О нас там сообщалось кратко: «На Севастопольском участке фронта продолжались упорные бои». С этим спорить не приходилось. Противник наступал и на Харьковском направлении. На прочих участках изменений не было. Артиллеристы метким огнем уничтожали пехоту, пушки и блиндажи противника, зенитчики сбивали самолеты, партизаны истребляли немецкие гарнизоны. Гитлеровские людоеды убивали стариков и детей, а взятые в плен рядовой и ефрейтор рассказывали о разложении германской армии и о том, как берлинским полицейским приходится смывать по утрам надписи «Долой преступную войну» и «Долой Гитлера».
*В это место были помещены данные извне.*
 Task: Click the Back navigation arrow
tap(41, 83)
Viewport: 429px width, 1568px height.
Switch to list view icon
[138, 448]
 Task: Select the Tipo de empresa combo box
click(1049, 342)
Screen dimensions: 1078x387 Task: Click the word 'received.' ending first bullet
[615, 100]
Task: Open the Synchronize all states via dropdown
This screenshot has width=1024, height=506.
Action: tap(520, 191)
В югославском городе Нови-Сад немецко-фашистские оккупанты расстреляли несколько тысяч жителей, в том числе много женщин и детей. «А кто живет в этом Новом Саду?» – спросил меня Мухин. Я не знал. «Сербы, – пояснил Старовольский. – Но не только. Там и немцы есть, и венгры, и русские даже, если не ошибаюсь. Евреи, конечно, цыгане». – «Румыны», – подсказал, сунув голову в дверь, стоявший на посту Молдован. «А кого расстреляли-то?» – не унимался Мухин. Старовольский не знал, заметил только, что это, кажется, венгерская зона оккупации; мадьяры считают Нови-Сад своей территорией, и немцы им там потакают. А венгерские националисты крепко недолюбливают сербов – за то, что те будто бы отторгли от Венгрии земли, куда их когда-то пустили немецкие Габсбурги. «Короче, последний хрен сломаешь, – резюмировал Мухин и, помолчав, добавил: – Но жи… евреев то есть, они там точно не поберегли». Старовольский кивнул. Мне вспомнились Левка и Пинский.
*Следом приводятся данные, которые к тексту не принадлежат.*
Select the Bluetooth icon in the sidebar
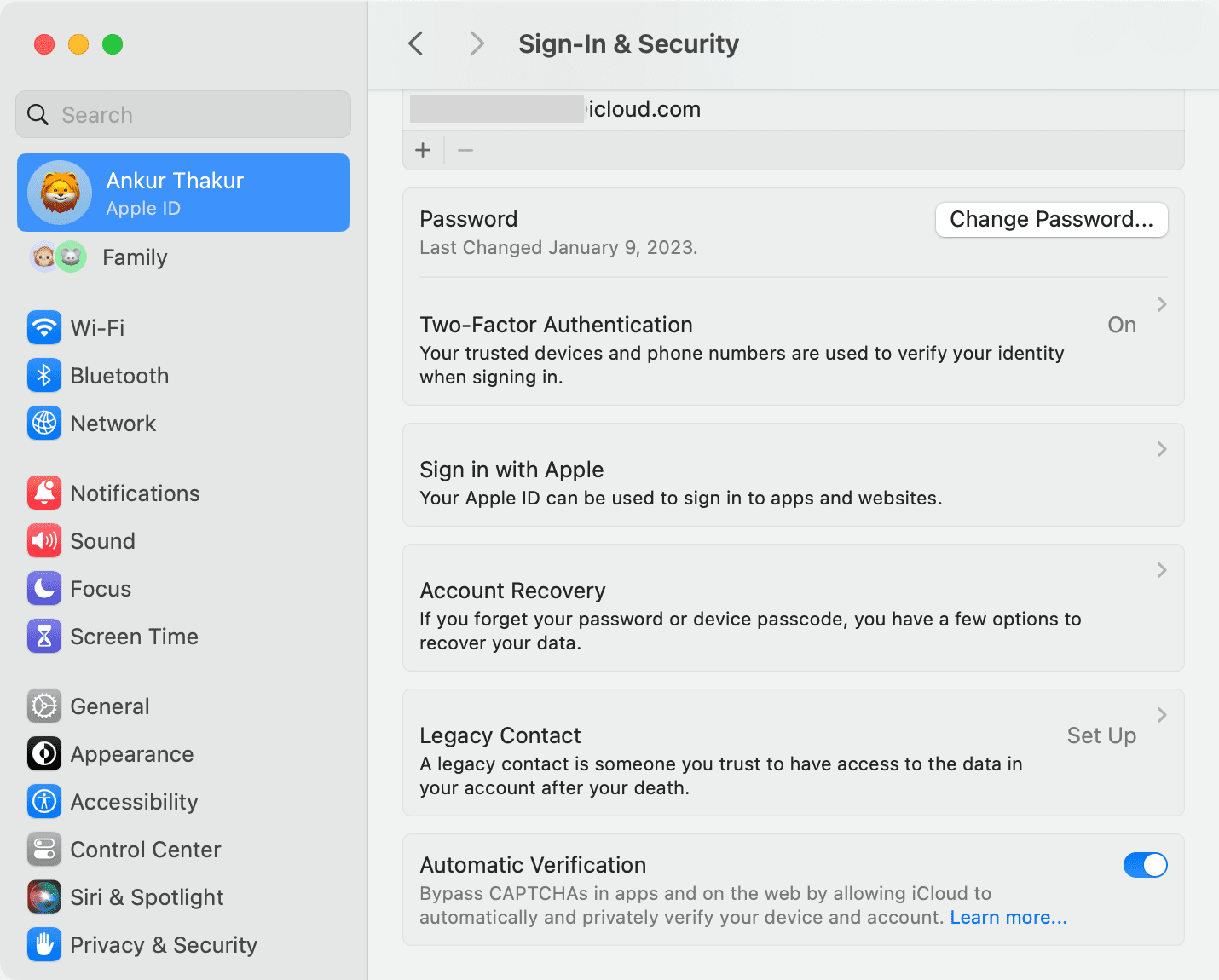The height and width of the screenshot is (980, 1219). click(x=44, y=375)
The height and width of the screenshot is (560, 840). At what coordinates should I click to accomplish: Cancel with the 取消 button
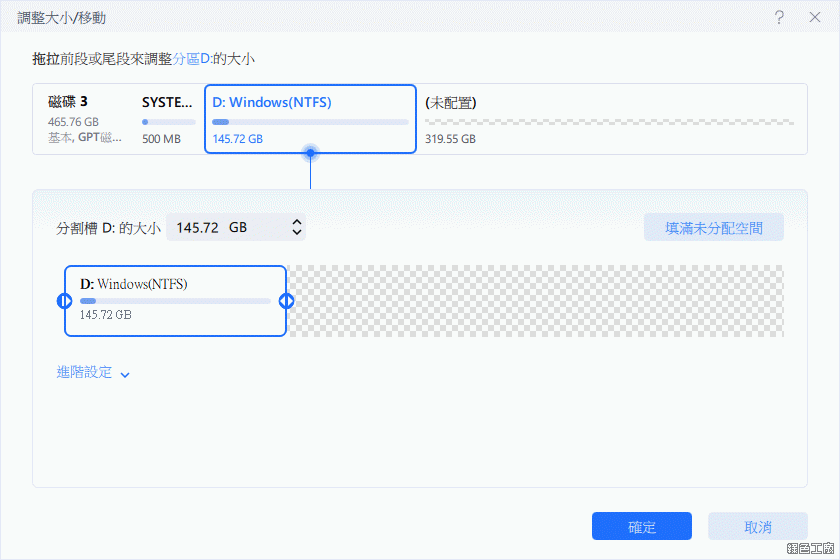[757, 527]

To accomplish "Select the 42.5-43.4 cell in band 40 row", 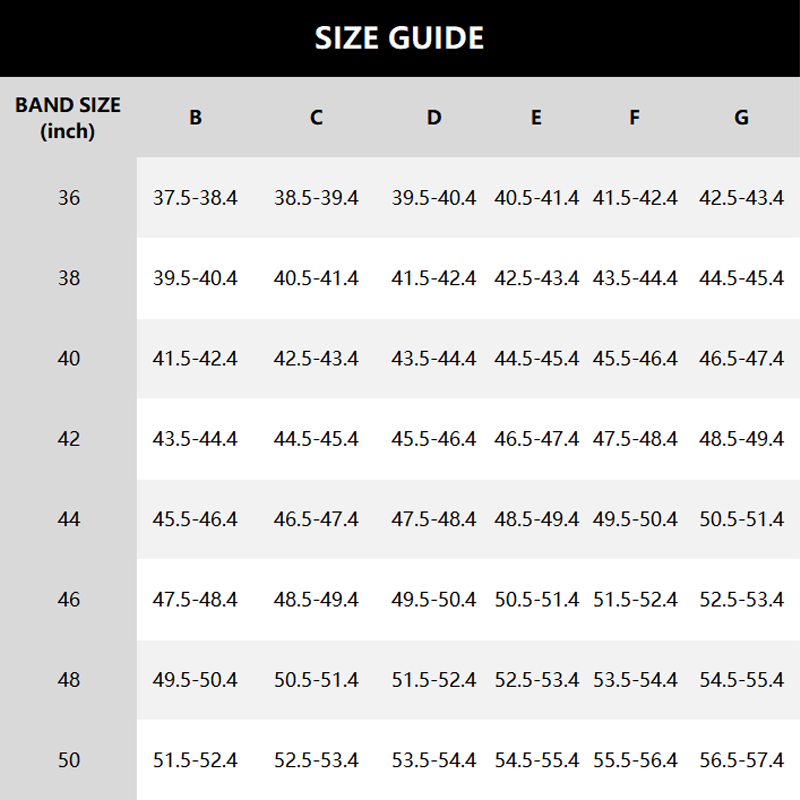I will (316, 358).
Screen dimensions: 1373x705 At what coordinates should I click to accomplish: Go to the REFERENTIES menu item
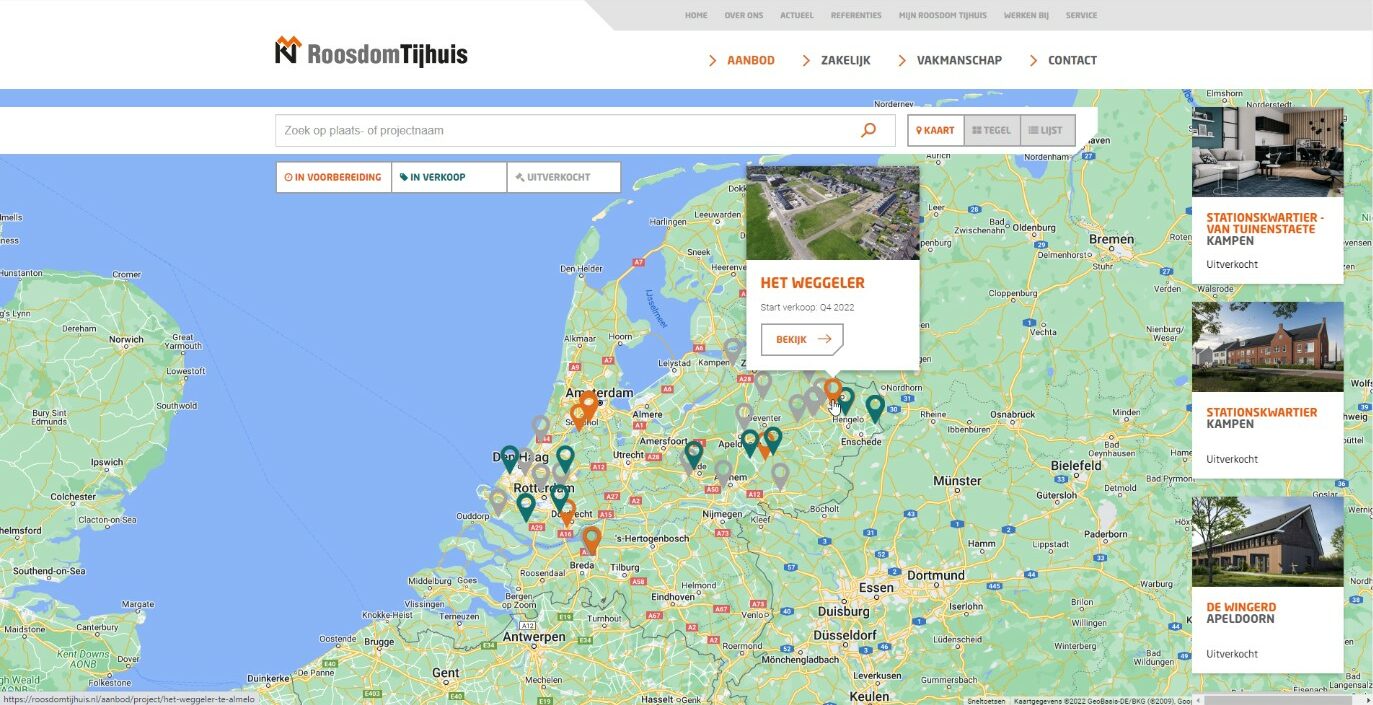tap(855, 15)
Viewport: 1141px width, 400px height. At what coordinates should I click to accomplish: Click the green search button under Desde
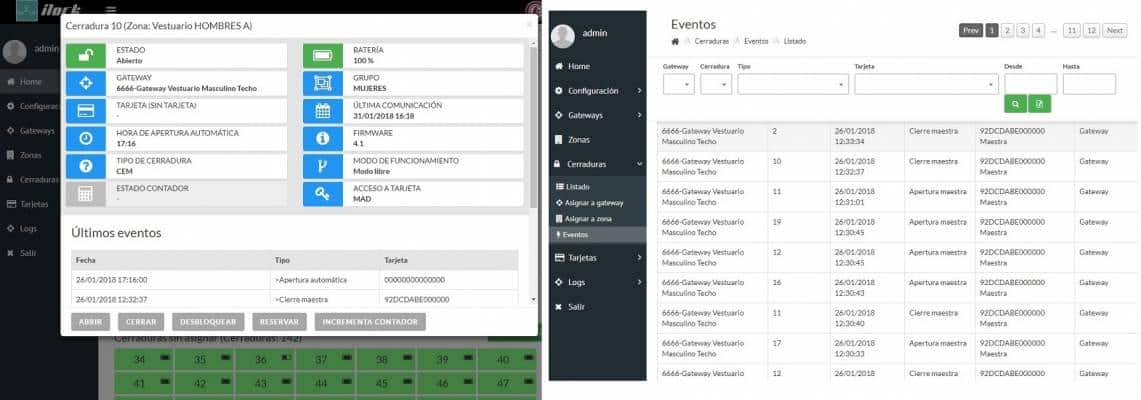[x=1015, y=103]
По причине годовщины вероломного нападения гитлеровцев сводка сопровождалась текстом о политических и военных итогах отечественной войны. В целом они выглядели довольно утешительными. Во-первых, радовало, что «вероломная гитлеровская политика, рассчитанная на то, чтобы бить свободолюбивые народы поодиночке, провалилась окончательно и бесповоротно». Теперь против фашистской Германии выступала коалиция стран с такими людскими, производственными, сырьевыми и продовольственными ресурсами, которые делали ее непобедимой. Гитлеровские заправилы просчитались в своих планах разложить советский тыл и деморализовать нашу армию, наоборот – временные неудачи Красной Армии, а также вся последующая борьба еще более укрепили союз рабочих, крестьян, интеллигенции и дружбу народов СССР.